* **Assigned task**
Extract the listing below in full, unchanged.

* **Excerpted records**

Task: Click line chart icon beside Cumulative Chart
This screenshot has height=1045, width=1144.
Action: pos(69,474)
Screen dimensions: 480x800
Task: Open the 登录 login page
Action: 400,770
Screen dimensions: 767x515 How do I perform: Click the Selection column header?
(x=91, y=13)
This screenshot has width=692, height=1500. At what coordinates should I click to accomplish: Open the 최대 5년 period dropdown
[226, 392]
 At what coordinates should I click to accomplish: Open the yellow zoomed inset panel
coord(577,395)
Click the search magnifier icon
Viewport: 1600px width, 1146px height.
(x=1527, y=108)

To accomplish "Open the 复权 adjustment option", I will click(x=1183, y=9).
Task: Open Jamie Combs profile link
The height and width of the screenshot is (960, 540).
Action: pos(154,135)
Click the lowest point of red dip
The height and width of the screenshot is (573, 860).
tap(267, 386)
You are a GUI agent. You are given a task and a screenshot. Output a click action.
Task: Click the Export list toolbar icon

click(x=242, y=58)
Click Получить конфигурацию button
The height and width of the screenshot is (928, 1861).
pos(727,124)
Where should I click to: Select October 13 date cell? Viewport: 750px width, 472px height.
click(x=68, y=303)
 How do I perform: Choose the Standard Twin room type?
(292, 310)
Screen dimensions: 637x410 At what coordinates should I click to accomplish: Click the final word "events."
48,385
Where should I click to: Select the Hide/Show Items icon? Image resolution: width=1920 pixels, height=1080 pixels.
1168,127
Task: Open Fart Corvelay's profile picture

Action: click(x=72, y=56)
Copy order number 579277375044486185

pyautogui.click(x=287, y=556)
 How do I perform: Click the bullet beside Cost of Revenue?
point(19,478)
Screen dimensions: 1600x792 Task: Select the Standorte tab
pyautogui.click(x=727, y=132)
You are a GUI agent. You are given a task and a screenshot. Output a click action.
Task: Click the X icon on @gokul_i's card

* **Written response**
Task: Click line chart icon beside Cumulative Chart
This screenshot has height=1045, width=1144.
Action: pos(69,474)
Screen dimensions: 480x800
Task: Open the 登录 login page
Action: 400,770
Screen dimensions: 767x515 How do I perform: Click the Selection column header?
(x=91, y=13)
This screenshot has width=692, height=1500. At what coordinates should I click to accomplish: Open the 최대 5년 period dropdown
[226, 392]
 At what coordinates should I click to accomplish: Open the yellow zoomed inset panel
coord(577,395)
Click the search magnifier icon
Viewport: 1600px width, 1146px height.
(x=1527, y=108)

To accomplish "Open the 复权 adjustment option", I will click(x=1183, y=9).
Task: Open Jamie Combs profile link
The height and width of the screenshot is (960, 540).
Action: pos(154,135)
Click the lowest point of red dip
The height and width of the screenshot is (573, 860).
tap(267, 386)
You are a GUI agent. You are given a task and a screenshot. Output a click action.
Task: Click the Export list toolbar icon

click(x=242, y=58)
Click Получить конфигурацию button
The height and width of the screenshot is (928, 1861).
pos(727,124)
Where should I click to: Select October 13 date cell? Viewport: 750px width, 472px height.
click(x=68, y=303)
 How do I perform: Choose the Standard Twin room type?
(292, 310)
Screen dimensions: 637x410 At what coordinates should I click to accomplish: Click the final word "events."
48,385
Where should I click to: Select the Hide/Show Items icon? Image resolution: width=1920 pixels, height=1080 pixels.
1168,127
Task: Open Fart Corvelay's profile picture

Action: click(x=72, y=56)
Copy order number 579277375044486185

pyautogui.click(x=287, y=556)
 How do I perform: Click the bullet beside Cost of Revenue?
point(19,478)
Screen dimensions: 1600x792 Task: Select the Standorte tab
pyautogui.click(x=727, y=132)
You are a GUI agent. You are given a task and a screenshot. Output a click action.
Task: Click the X icon on @gokul_i's card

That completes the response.